Action item:
Please give back only the lines below from the one containing "The height and width of the screenshot is (574, 693)." to the one containing "Click the orange 볼륨 생성 button", each repeated word for word, both ends included.

Records provided:
'''
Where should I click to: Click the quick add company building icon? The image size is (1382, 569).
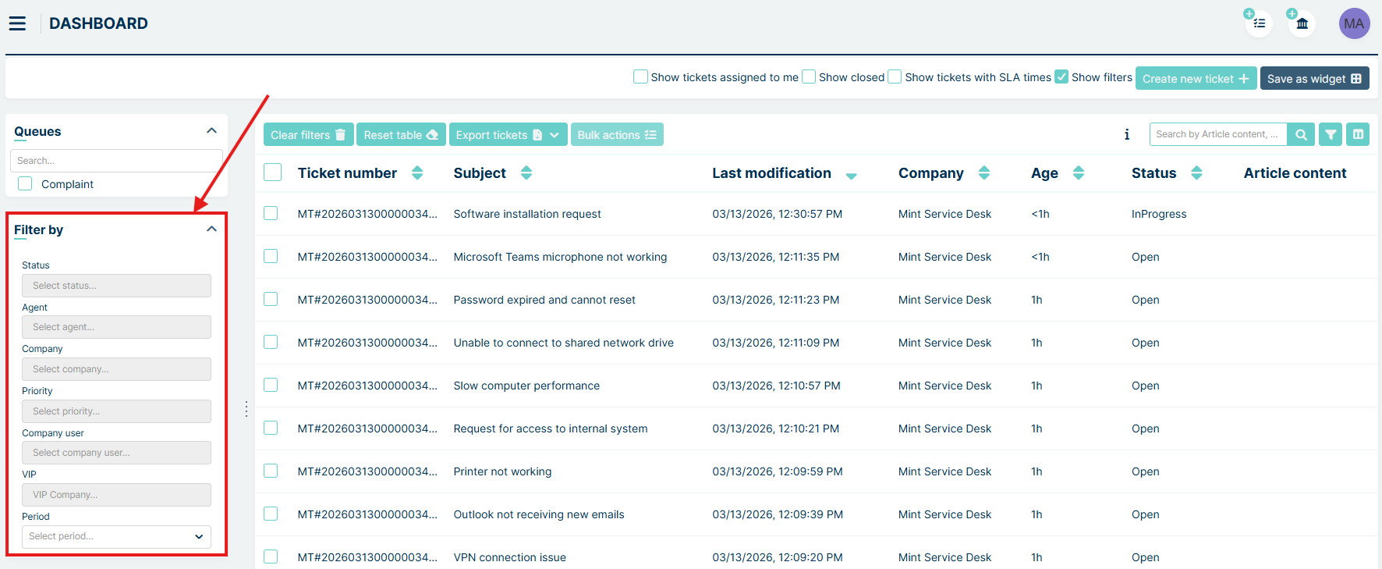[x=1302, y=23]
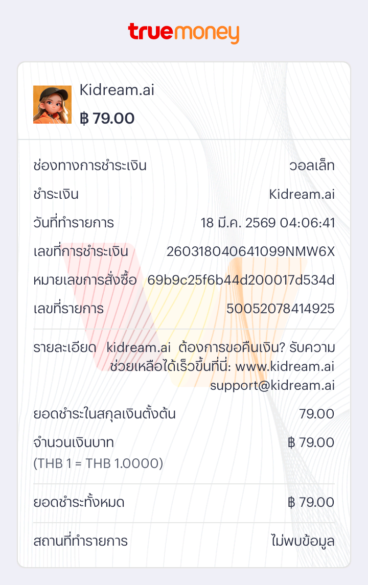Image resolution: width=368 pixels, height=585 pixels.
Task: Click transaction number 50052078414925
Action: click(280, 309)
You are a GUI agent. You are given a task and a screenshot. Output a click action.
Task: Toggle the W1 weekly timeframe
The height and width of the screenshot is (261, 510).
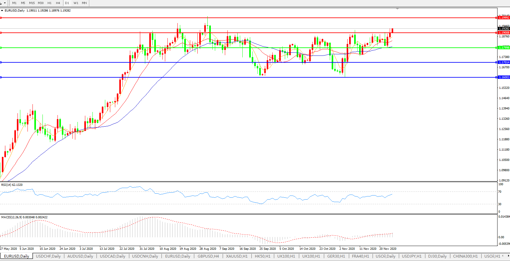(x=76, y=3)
'''
'''
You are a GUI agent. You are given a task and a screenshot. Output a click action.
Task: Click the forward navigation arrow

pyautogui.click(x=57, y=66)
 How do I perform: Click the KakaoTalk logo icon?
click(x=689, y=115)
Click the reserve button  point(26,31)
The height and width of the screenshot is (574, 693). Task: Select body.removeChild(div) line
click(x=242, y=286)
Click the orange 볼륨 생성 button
'''
Task answer:
The height and width of the screenshot is (574, 693). Task: Select body.removeChild(div) line
click(x=242, y=286)
Click the orange 볼륨 생성 button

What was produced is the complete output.